- 12th Special Forces Group (Airborne) Beret Flash
- Active: 15 April 1960 – 15 September 1995
- Country: United States of America
- Branch: U.S. Army 1960–1969 U.S. Army Reserve 1969–1995
- Type: Special forces
- Role: Primary tasks: Unconventional warfare; Foreign internal defense; Special reconnaissance; Direct action; Hostage rescue; Counter-terrorism; Other roles: Counterproliferation; Information operations; Humanitarian missions;
- Part of: 1st Special Forces Command (Airborne)
- Nicknames: Green Berets, Quiet Professionals, Soldier-Diplomats, Snake Eaters
- Mottos: De oppresso liber (U.S. Army's translation: "To Liberate the Oppressed")
- Engagements: Vietnam War Operation Urgent Fury Operation Just Cause Gulf War

Insignia

= 12th Special Forces Group =

The 12th Special Forces Group (Airborne) [12th SFG(A)] traces its lineage from the 6th Company, 2nd Battalion, First Regiment, 1st Special Service Force, a joint Canadian-American special operations unit from World War II. The 12th Special Forces Group was reconstituted, but not activated, as a Regular Army special operations unit under the 1st Special Forces in 1960 and was subsequently allotted to the Army Reserve in 1969 where it remained until deactivation in 1995.

==History==

Activated 9 July 1942 at Fort William Henry Harrison, Montana.

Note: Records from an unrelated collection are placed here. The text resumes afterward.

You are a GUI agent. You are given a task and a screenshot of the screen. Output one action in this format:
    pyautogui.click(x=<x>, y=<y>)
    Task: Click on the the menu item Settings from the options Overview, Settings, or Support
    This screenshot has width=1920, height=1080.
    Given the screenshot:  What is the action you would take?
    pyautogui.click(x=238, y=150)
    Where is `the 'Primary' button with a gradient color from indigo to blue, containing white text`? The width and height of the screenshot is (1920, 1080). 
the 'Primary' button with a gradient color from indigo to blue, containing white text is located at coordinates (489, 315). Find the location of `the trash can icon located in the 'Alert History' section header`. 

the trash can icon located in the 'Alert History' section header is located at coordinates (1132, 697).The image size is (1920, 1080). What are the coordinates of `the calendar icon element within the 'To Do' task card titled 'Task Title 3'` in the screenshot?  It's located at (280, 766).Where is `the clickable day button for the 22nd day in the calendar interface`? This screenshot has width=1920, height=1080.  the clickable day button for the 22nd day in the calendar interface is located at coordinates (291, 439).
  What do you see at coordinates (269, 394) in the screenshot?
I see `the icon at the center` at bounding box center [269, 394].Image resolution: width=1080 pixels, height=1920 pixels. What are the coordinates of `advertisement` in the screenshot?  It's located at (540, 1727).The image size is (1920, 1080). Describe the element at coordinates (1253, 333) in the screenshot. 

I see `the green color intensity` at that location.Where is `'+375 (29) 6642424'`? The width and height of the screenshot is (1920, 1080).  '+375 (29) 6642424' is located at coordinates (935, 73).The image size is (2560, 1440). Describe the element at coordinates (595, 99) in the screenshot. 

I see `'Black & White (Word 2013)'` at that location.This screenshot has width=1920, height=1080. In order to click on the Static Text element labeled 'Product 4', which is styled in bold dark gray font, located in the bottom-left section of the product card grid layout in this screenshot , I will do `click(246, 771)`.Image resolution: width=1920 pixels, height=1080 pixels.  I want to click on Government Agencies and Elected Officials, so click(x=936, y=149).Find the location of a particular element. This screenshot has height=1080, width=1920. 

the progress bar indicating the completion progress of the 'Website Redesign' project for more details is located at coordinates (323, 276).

Disbanded 6 January 1945 in France.

Reconstituted 15 April 1960 in Regular Army; concurrently, consolidated with Company C, 2d Infantry Battalion and consolidated unit designated as Headquarters and Headquarters Company, 12th Special Forces Group, 1st Special Forces.

Withdrawn 14 December 1969 from the Regular Army and allotted to the Army Reserve (organic elements concurrently constituted).

Group activated 24 March 1961 with headquarters at Chicago, Illinois.

Location of headquarters changed 19 January 1964 to Oak Park, Illinois; changed 1 September 1970 to Arlington Heights, Illinois.

Elements Located at Richards-Gebaur AFB in Kansas City, Missouri in 1978–80, Northern California (Hamilton AFB), and San Diego, California (Van Deman Hall – USAR).

The Group was inactivated, along with the 11th Special Forces Group, on 15 September 1995.

Many members of the 12th SFG transferred to the Army National Guard's 20th SFG following the group's inactivation.